Dataset entries
Segment Open

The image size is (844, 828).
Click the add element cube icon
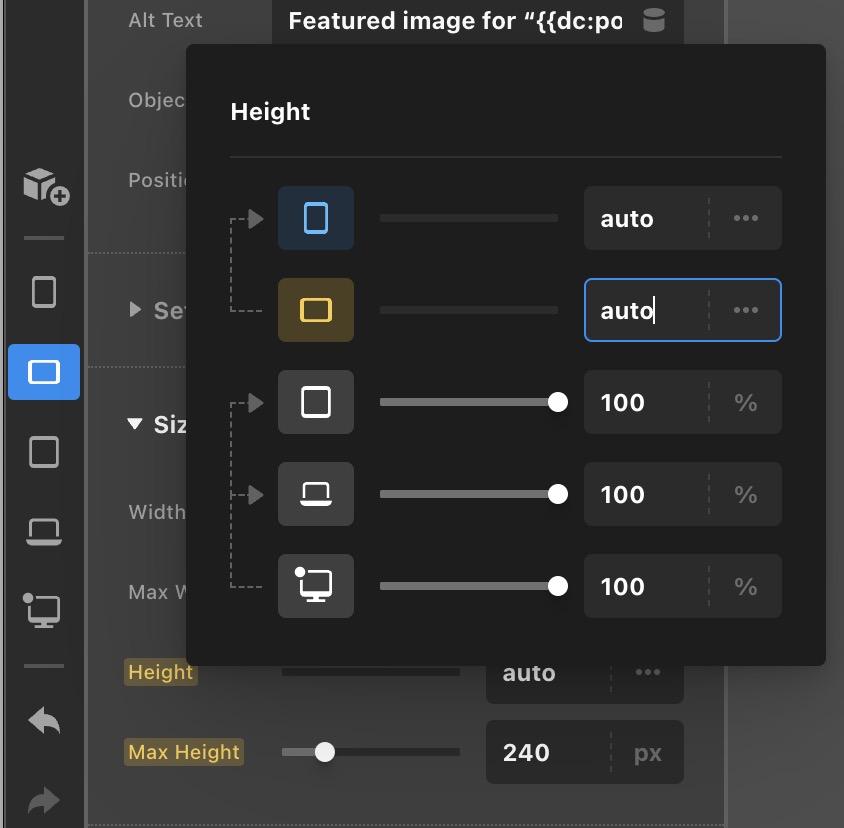click(45, 186)
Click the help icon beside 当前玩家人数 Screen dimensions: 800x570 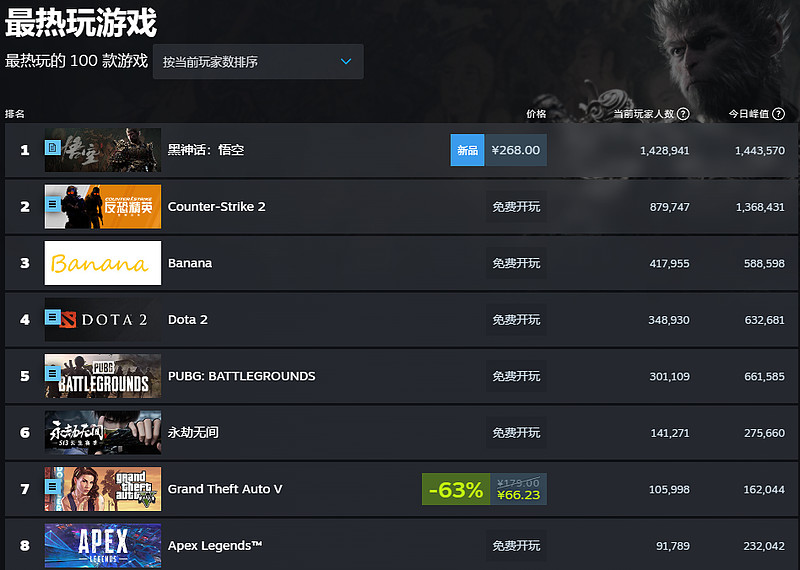(683, 114)
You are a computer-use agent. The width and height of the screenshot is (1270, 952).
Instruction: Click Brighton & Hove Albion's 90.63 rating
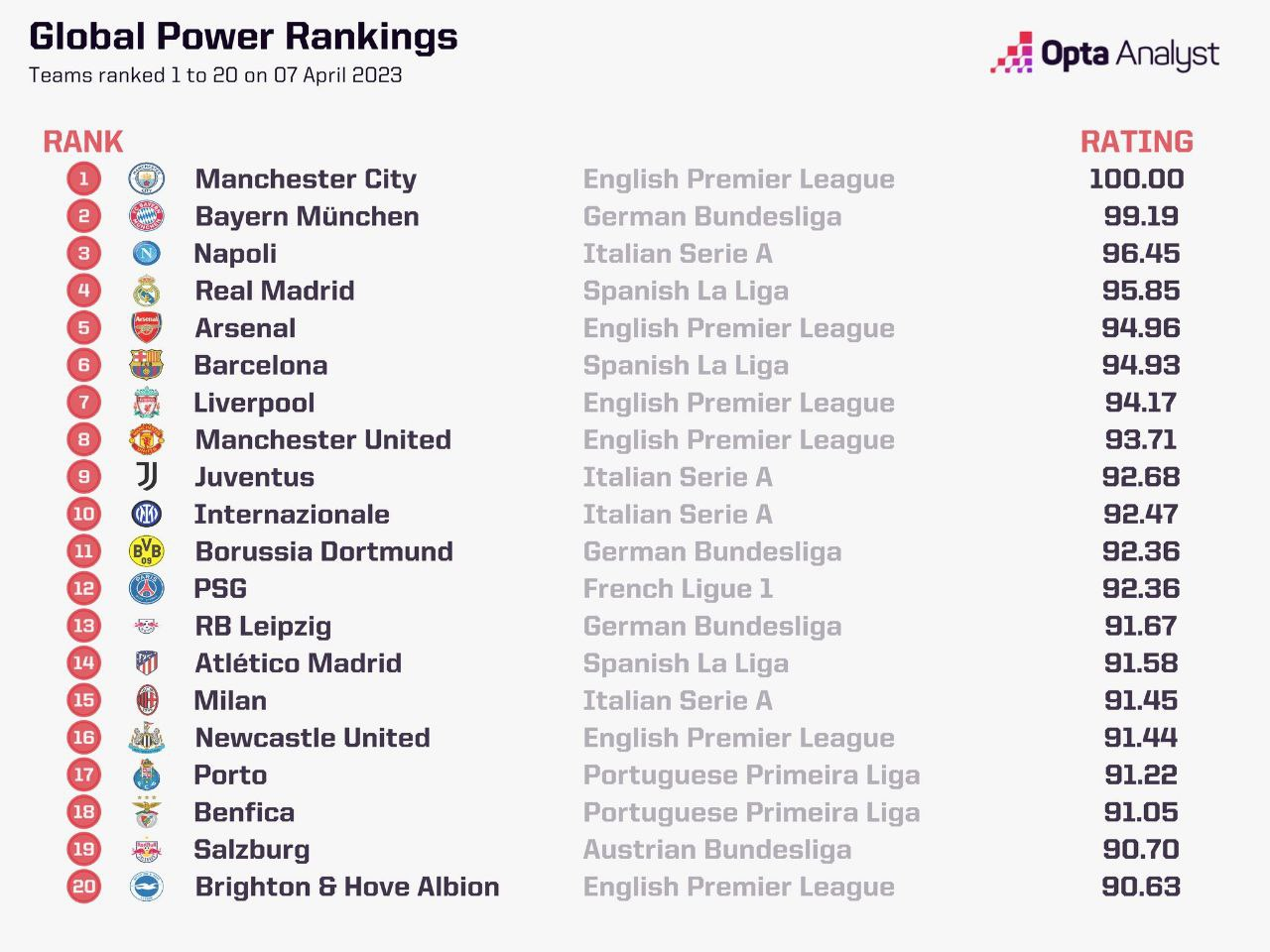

Segment Closed

* Assignment *
Only the lines from the one holding "You are a computer-use" through the end of the records belong in the answer, copied exactly and without pictures.

* Answer section *
You are a computer-use agent. The width and height of the screenshot is (1270, 952).
Instruction: Click Brighton & Hove Albion's 90.63 rating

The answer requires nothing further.